*Given problem 1*: According to the interview below, when did China and the United States issue their joint statement on climate change?

*Passage provided*:
Q: Talking about the two countries working together, we've already seen a great deal of cooperation on the climate change and how to tackle that between China and the United States. This, of course, is a big conference coming up in Paris, climate change conference towards the end of this year. Will the United States and China lead the way, come up with a joint initiative of some kind, a joint plan of some kind, to resolve these major issues that face the world right now?

A: Yeah, climate change is indeed, one of the major global challenges that we face today, and last November during President Obama's visit to China, China and United States issued joint statement of Climate Change which made a very strong and positive impact on the global process on the international, multilateral negotiations.

I'm quite confident, during president Xi's visit this time, the two countries would be able to agree on some joint action on Climate Change which will again, make very strong and positive impact on the global process, especially on the Paris conference you just mentioned. Of course we have to work with other members of the international community. China and the United States, our two countries, cannot solve this Climate Change issue just by ourselves. We need global cooperation, global efforts.

Q: Of course there are other formidable challenges in the world right now, the scourge of terrorism, that the world is facing right now, nuclear non-proliferation. How that issue has come up, sectarian warfare. When you look at these things, do these countries need each other more now than they have before?

*Data listing*:
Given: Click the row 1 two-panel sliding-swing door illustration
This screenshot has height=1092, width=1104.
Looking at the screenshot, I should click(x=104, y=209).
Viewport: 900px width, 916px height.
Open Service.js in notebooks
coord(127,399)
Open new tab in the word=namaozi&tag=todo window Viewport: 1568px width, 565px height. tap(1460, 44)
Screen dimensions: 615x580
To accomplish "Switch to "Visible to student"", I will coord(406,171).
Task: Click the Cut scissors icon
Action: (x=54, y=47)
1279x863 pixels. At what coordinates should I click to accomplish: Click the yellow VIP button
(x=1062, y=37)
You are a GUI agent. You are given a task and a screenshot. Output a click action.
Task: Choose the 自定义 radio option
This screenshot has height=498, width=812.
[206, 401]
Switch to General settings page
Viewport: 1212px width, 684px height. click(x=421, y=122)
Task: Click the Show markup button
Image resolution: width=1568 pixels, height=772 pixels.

*Given problem 2*: In the records, swap "screenshot" for "image" between the line holding "Open new tab" and the end of the records, inclusive, and give back only those lines.

*Written solution 1*: Last November, during President Obama's visit to China.

*Written solution 2*:
Open new tab in the word=namaozi&tag=todo window Viewport: 1568px width, 565px height. tap(1460, 44)
Screen dimensions: 615x580
To accomplish "Switch to "Visible to student"", I will coord(406,171).
Task: Click the Cut scissors icon
Action: (x=54, y=47)
1279x863 pixels. At what coordinates should I click to accomplish: Click the yellow VIP button
(x=1062, y=37)
You are a GUI agent. You are given a task and a image. Output a click action.
Task: Choose the 自定义 radio option
This image has height=498, width=812.
[206, 401]
Switch to General settings page
Viewport: 1212px width, 684px height. click(x=421, y=122)
Task: Click the Show markup button
Image resolution: width=1568 pixels, height=772 pixels.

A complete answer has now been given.